Both craters have bull's-eye structures, with a pair of concentric walls separating inner and outer sections of the crater floor. The main difference is that the inner ring of Twin is pocked by very few small craters, indicating that it has not been exposed to meteor bombardment for as long as Raditladi.

There's only one thing that could resurface part of the floor of an impact crater that recently. "That's just absolute proof of volcanism," Chapman said on 20 October at the annual meeting of the Geological Society of America, in Portland, Oregon. "It's hard to say, but it could be less than a billion years old." Previously, scientists had thought that Mercury's period of volcanic activity ended more than three billion years ago.

And although the areas around Raditladi's inner and outer rings have roughly the same number of craters, Twin's outer ring has three times more craters than its inner one. That suggests that the crater might have seen two successive stages of volcanic activity, says Chapman.

Complex crust

Twin is not the only MESSENGER discovery to reveal that Mercury's geology is more complex than previously thought.

It has been known for decades that Mercury is covered with long, steep escarpments, probably created as the planet cooled and shrank just after it first formed. But new fly-by data indicates that these scarps might be as much as a kilometre high. "Wherever we look, when there is a low enough Sun angle [to highlight them], we see these thrust faults all over the place," says Robert Strom of the University of Arizona's Lunar and Planetary Laboratory in Tucson.

The MESSENGER scientists are also seeing features that seem to be volcanoes, and include smooth areas that could be the residues from pyroclastic flows -- outbursts of hot rocks and gas. Such flows are a surprise because they come from magma that is rich in volatile compounds.

"We're getting an intriguing look that even as close to the Sun as Mercury there may be some process for delivering and retaining volatiles to the interior that we did not appreciate," says Sean Solomon, of the Carnegie Institution of Washington.
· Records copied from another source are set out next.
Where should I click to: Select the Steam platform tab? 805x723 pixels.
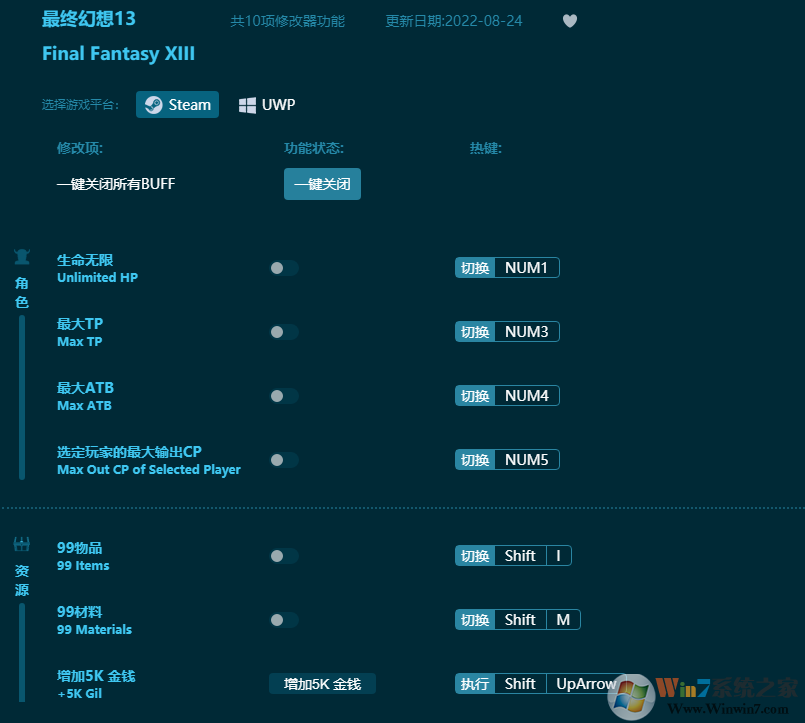(x=177, y=104)
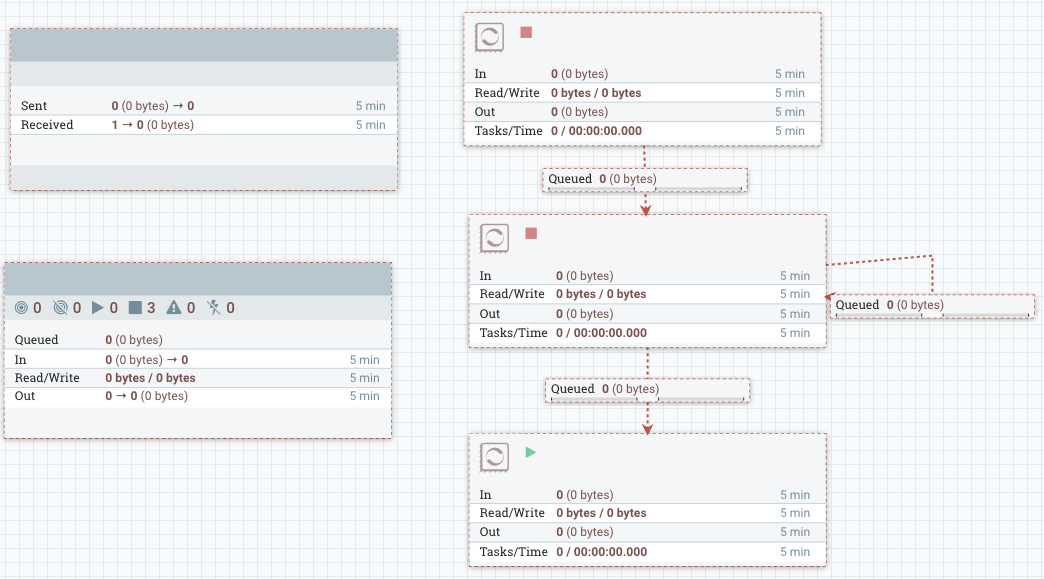The width and height of the screenshot is (1044, 579).
Task: Click the Tasks/Time row on the top processor
Action: click(641, 130)
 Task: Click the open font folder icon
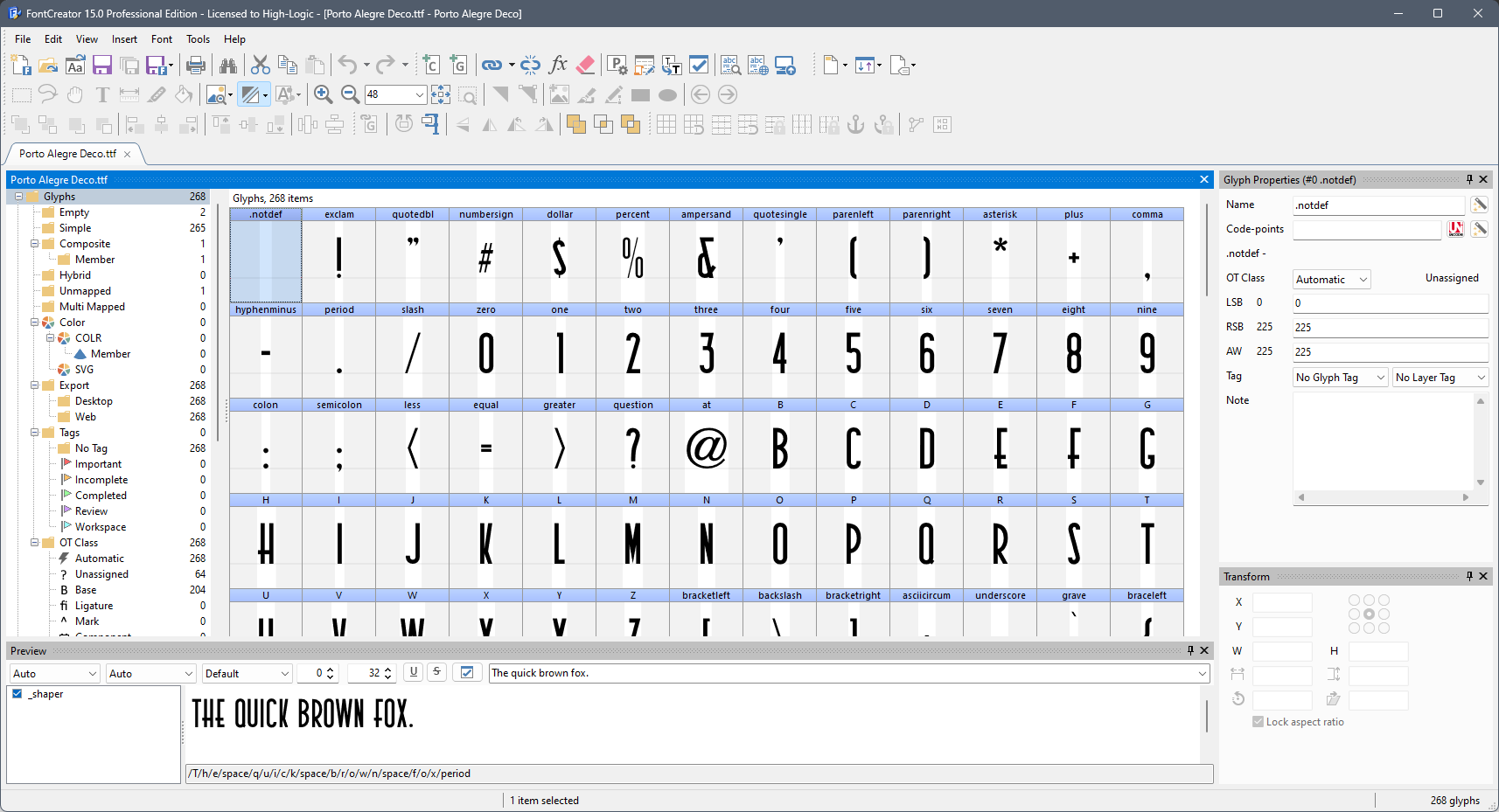(48, 65)
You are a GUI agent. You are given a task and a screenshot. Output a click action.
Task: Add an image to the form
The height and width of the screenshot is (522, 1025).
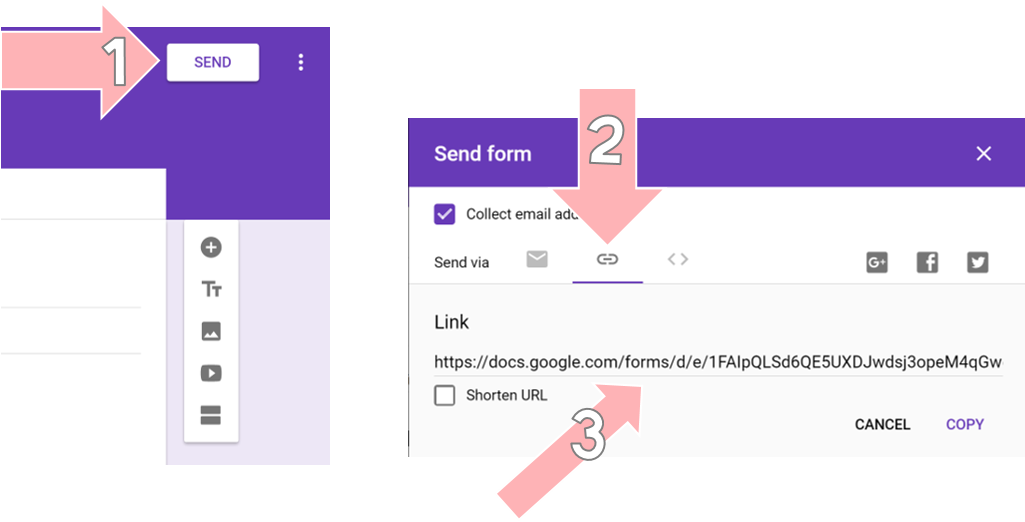(210, 332)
Elsewhere there are indications that Mercury has had a complex tectonic history. Four sets of overlapping cracks in the 715-kilometre-wide Rembrandt Basin may indicate that they were created in four stages of crust movement, says Louise Prockter of the Planetary Exploration Group in Laurel, Maryland. "[They] point to Mercury being an even more tectonically interesting place than we suspected either from Mariner 10 [in 1974] or the first two [MESSENGER] fly-bys," Solomon says.